Atatürk, Nutuk’ta durumu şöyle anlatıyor: “İşgaller sürüyor, ordunun elinden silahları ve cephanesi alınmış ve alınmaya devam ediyor...”

Henüz halkta bir hareket, bir direniş ve karşı çıkış yoktu. Halk, durağandı...

“Koskoca Almanya yenilmişken biz ne yapabiliriz, İngiltere ve Fransa’ya karşı çıkılmaz” düşüncesi genel kabul görüyordu.

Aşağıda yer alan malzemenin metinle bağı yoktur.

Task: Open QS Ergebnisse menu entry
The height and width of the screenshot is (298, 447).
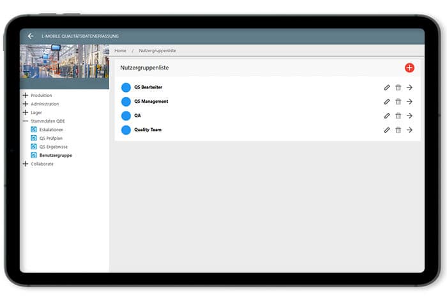Action: pyautogui.click(x=53, y=147)
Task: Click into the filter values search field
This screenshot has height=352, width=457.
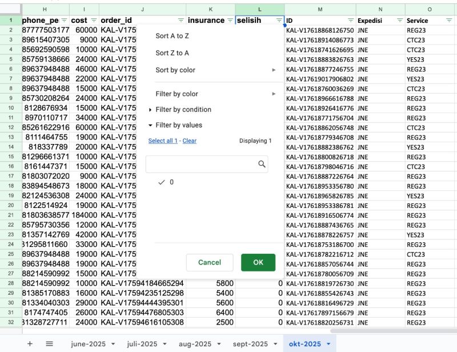Action: pos(200,164)
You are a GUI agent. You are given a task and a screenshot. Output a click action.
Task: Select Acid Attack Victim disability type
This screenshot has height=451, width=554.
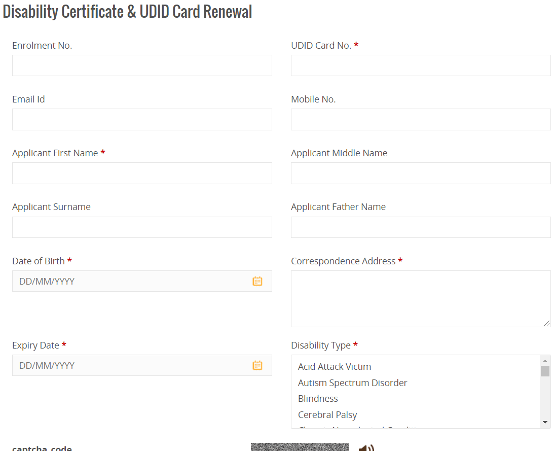335,367
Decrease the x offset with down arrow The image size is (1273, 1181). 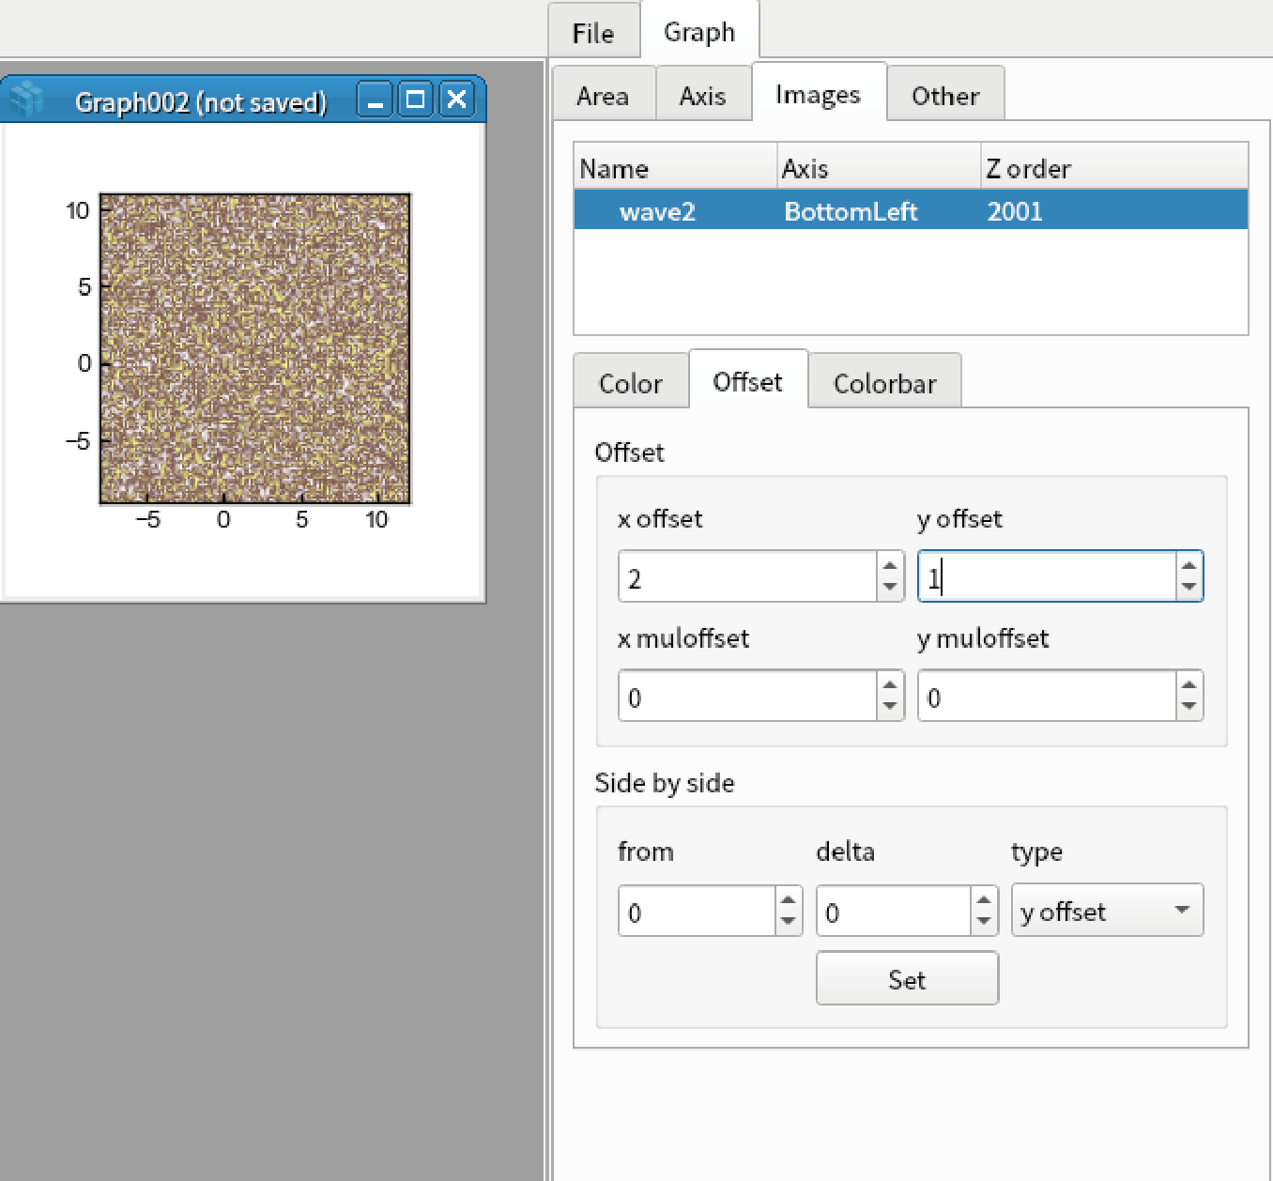coord(890,588)
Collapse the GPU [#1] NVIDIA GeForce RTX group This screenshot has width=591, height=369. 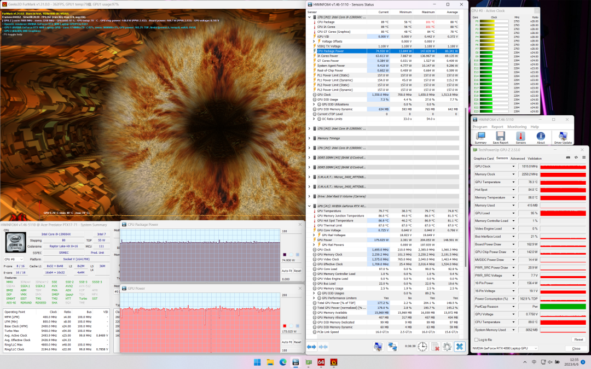(309, 206)
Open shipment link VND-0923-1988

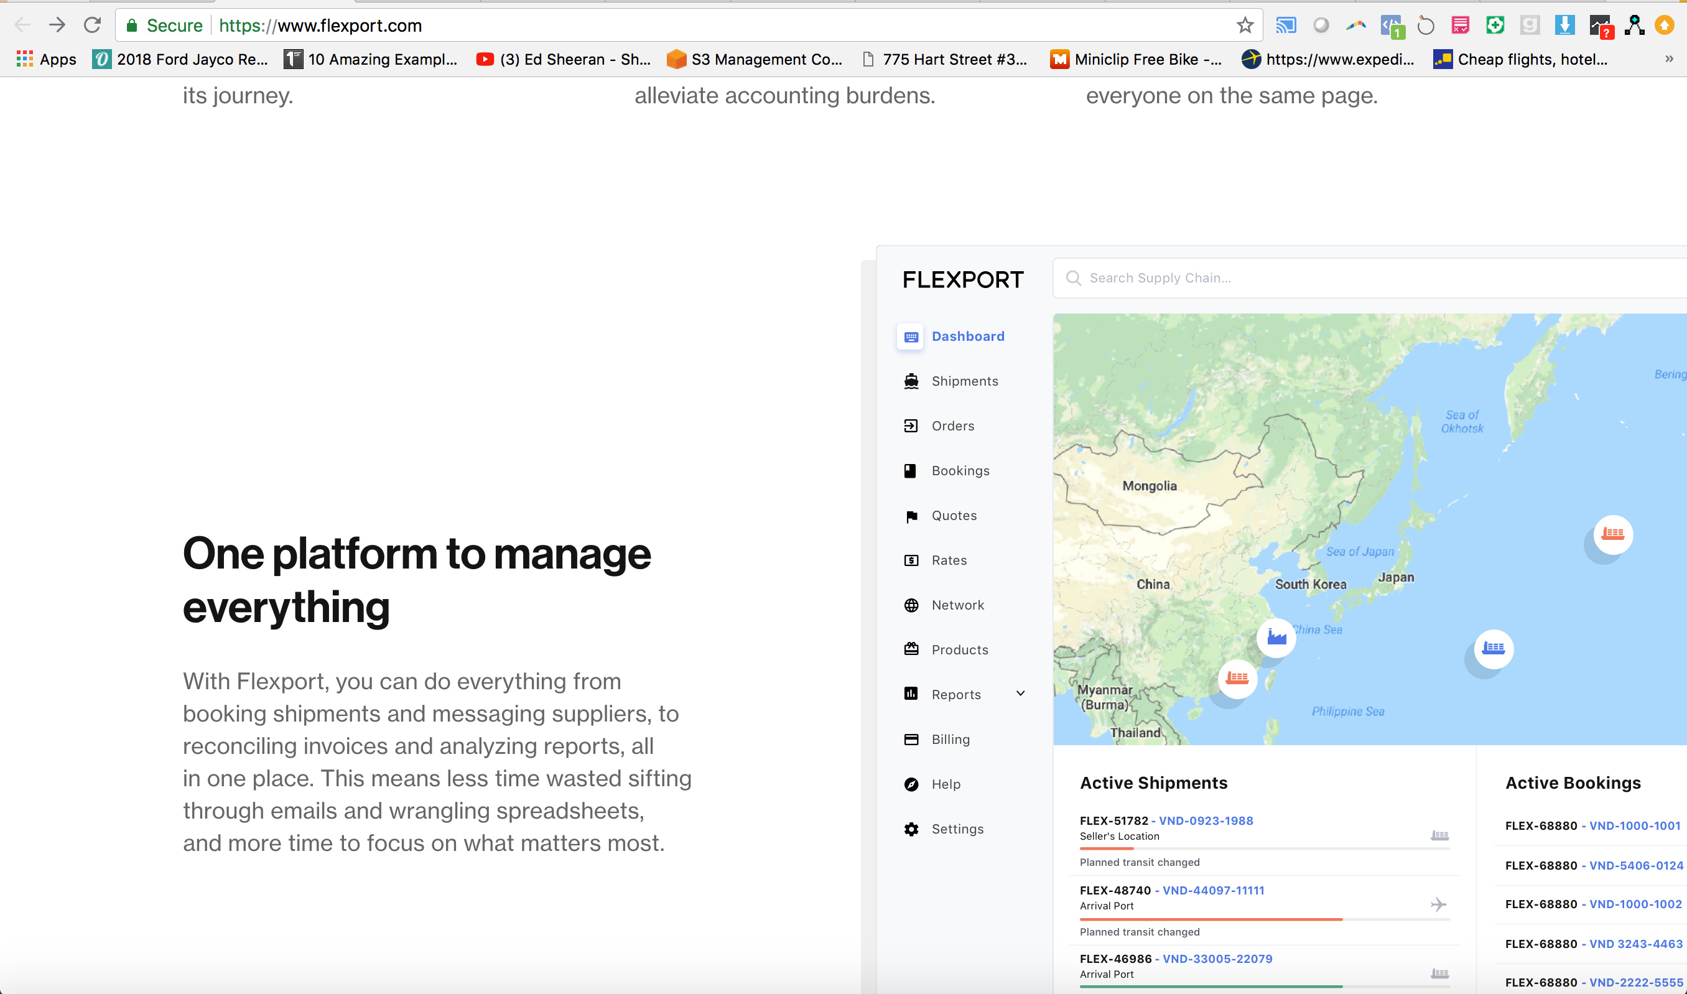(x=1205, y=821)
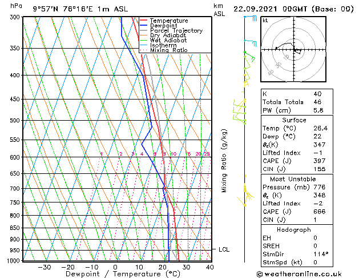Click the yellow wind barb near 750 hPa

241,201
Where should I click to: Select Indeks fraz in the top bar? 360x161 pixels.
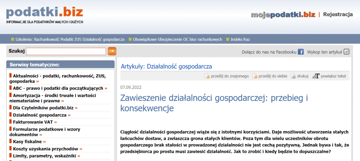[240, 39]
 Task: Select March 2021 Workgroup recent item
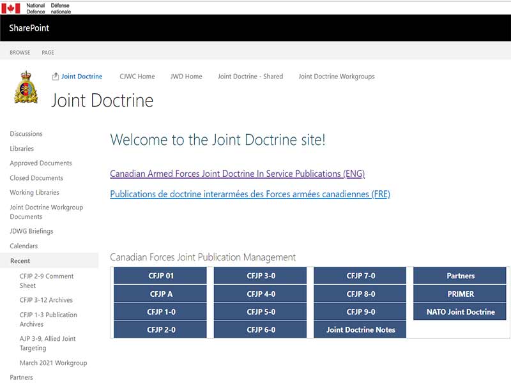tap(53, 363)
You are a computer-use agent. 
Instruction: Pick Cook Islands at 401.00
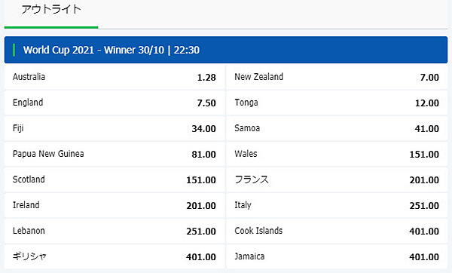click(337, 232)
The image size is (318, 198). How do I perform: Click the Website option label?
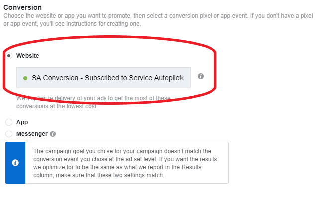click(27, 56)
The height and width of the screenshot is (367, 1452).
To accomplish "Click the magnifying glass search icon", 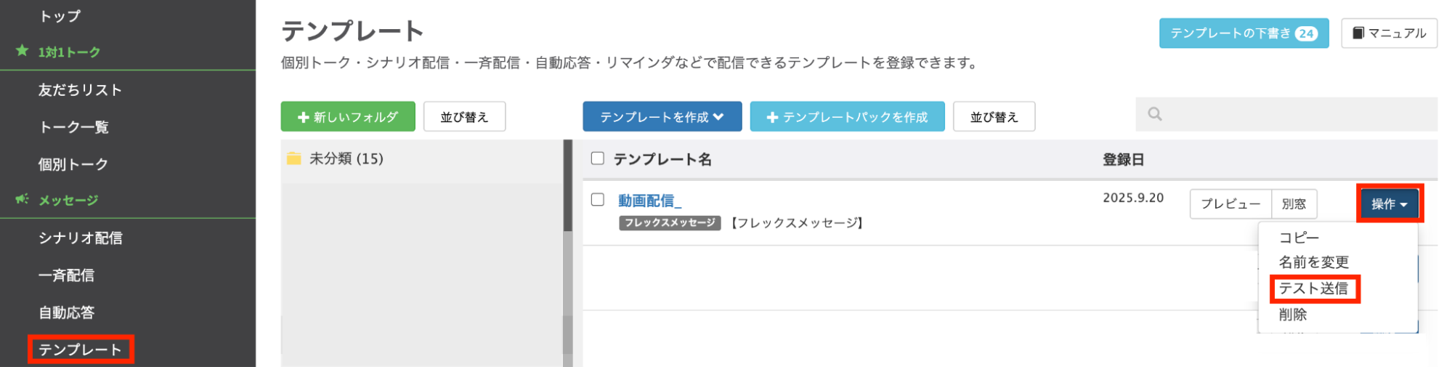I will [1154, 114].
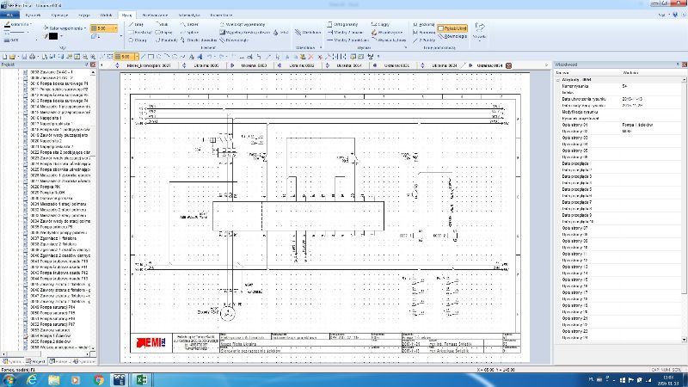Expand the 5.00 grid size dropdown

[x=114, y=28]
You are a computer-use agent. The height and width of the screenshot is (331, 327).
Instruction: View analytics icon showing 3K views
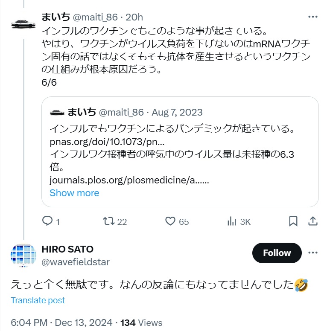click(x=232, y=221)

Genel olarak üç kurtuluş çaresi öne sürülüyordu. 

Birincisi, İngiliz himayesi istemek; ikincisi, Amerikan mandası istemek; üçüncüsü bölgesel kurtuluş çareleri aramak.

YENİ BİR DEVLET

Atatürk diyor ki “Bu kararların hiçbirisini doğru bulmadım. Dayandıkları mantık temelsizdi. Aslında Osmanlı Devleti çökmüştü. Ömrünü tamamlamıştı... Yapılacak en doğru iş milli egemenliğe dayanan kayıtsız şartsız bağımsız yeni bir Türk devleti kurmaktı.”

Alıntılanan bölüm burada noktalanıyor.